**WORK TASK:** Everything from the line with "Given: Click the" through the last line of the data below should be copied exactly, apart from the pictures.

**DATA EXTRACT:**
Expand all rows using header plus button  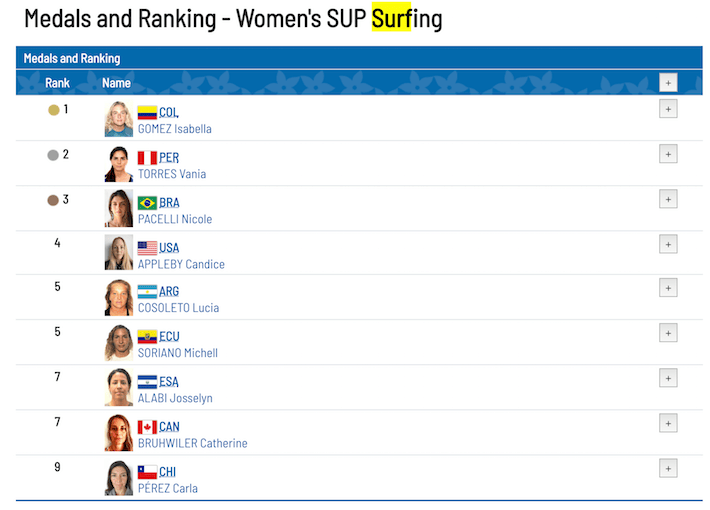tap(668, 83)
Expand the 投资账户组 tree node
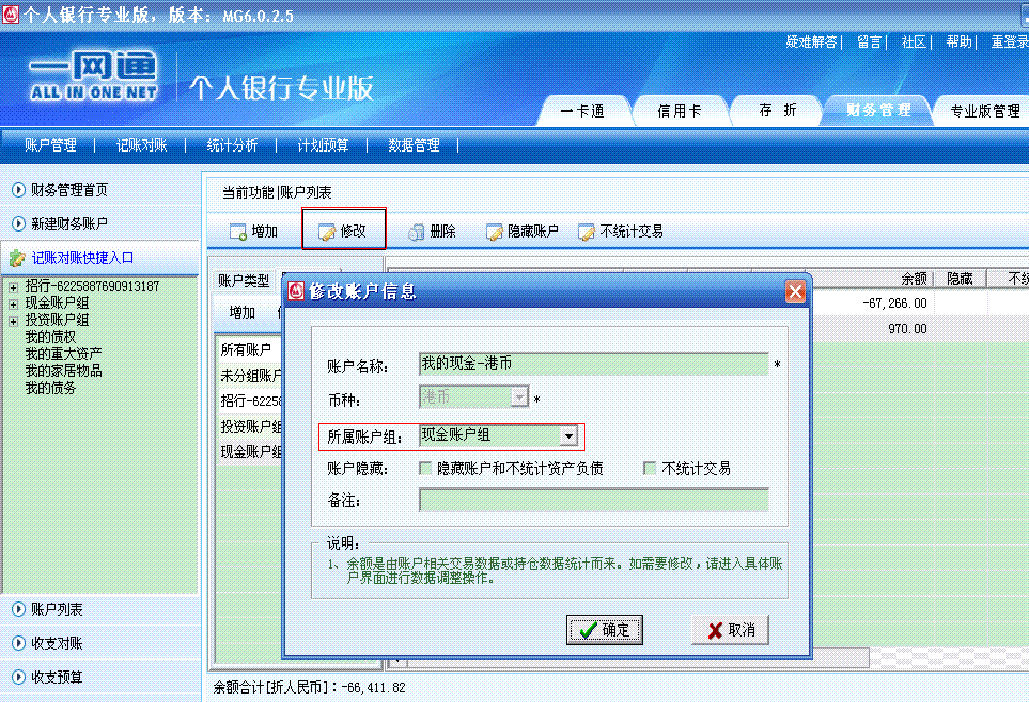Screen dimensions: 1029x702 14,320
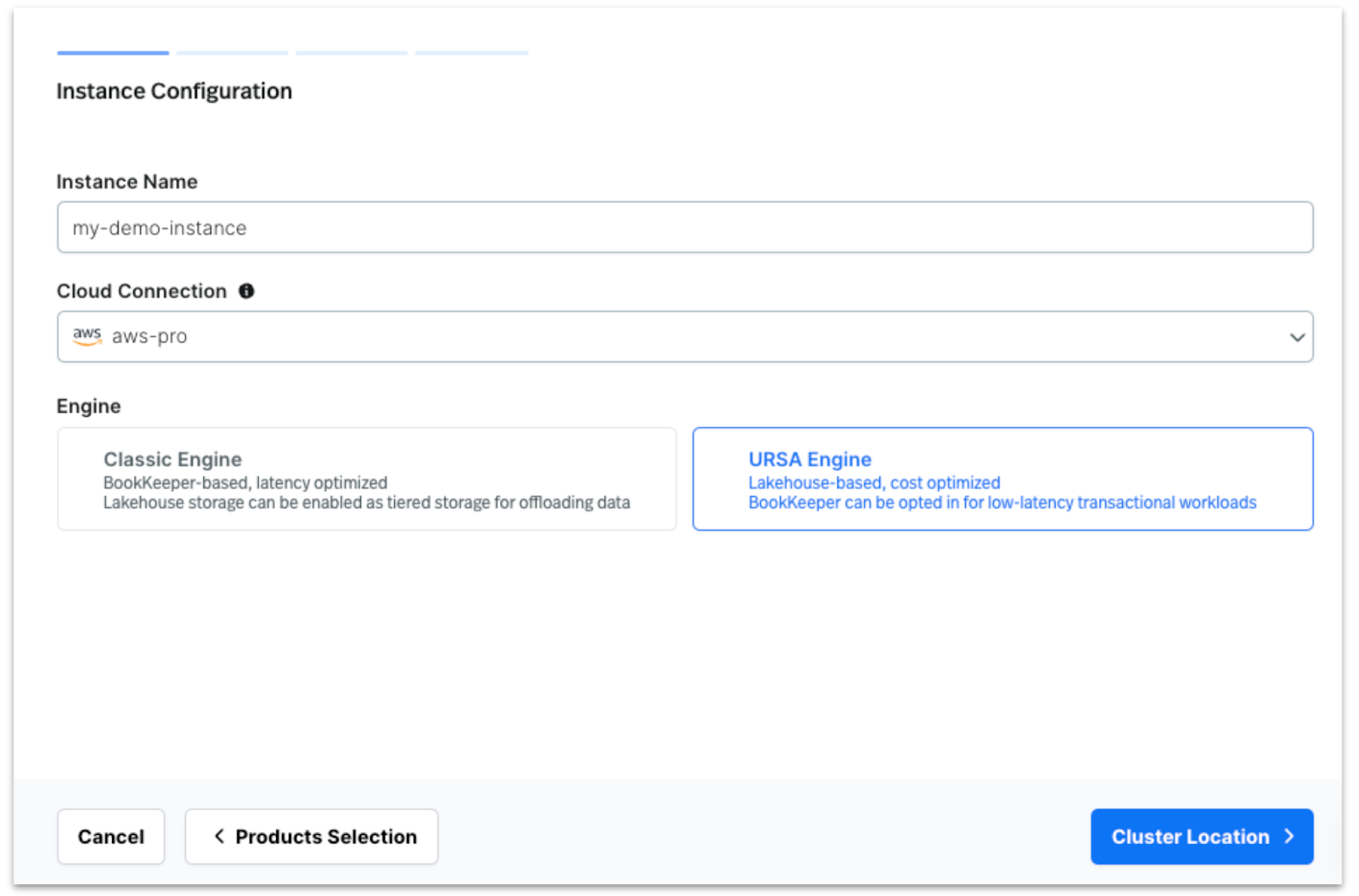Screen dimensions: 1359x896
Task: Click the URSA Engine BookKeeper description line
Action: (x=1001, y=503)
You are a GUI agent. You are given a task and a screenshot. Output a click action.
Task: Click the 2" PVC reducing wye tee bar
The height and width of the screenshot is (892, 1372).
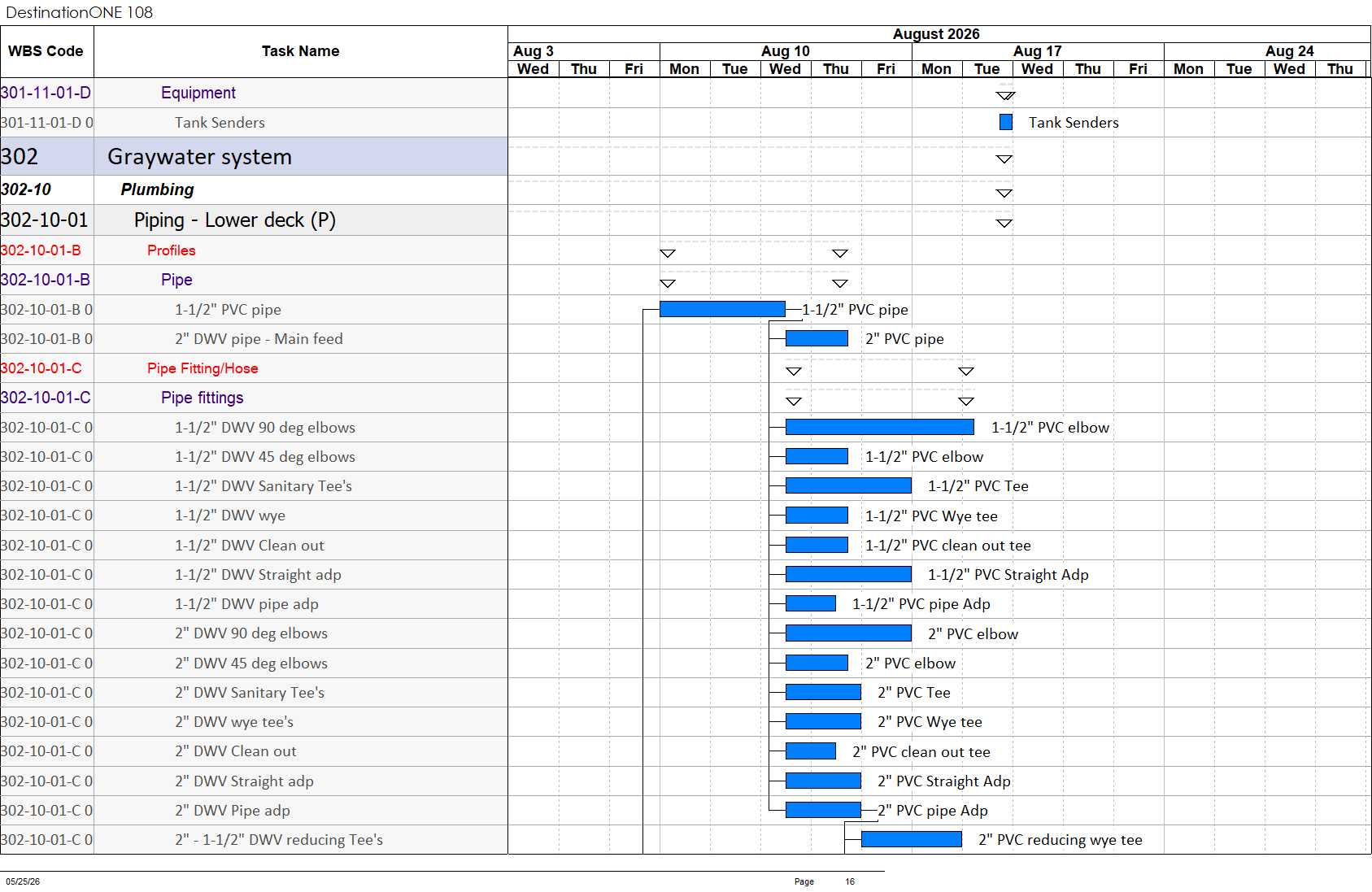pyautogui.click(x=911, y=839)
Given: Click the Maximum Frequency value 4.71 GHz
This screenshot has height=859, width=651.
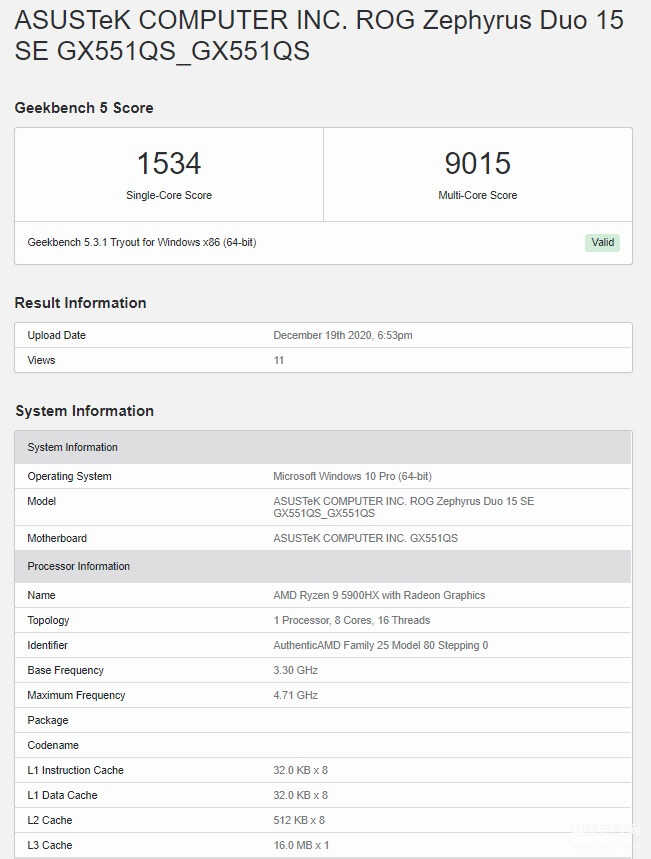Looking at the screenshot, I should [295, 695].
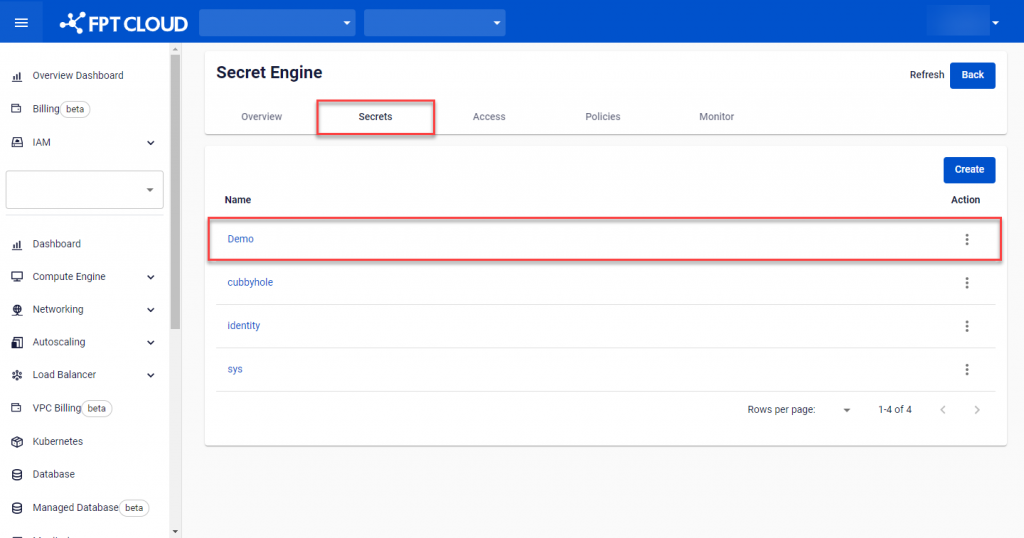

**ANSWER TO THIS TASK:**
Given: Click the Maximum Frequency value 4.71 GHz
This screenshot has height=859, width=651.
Looking at the screenshot, I should [295, 695].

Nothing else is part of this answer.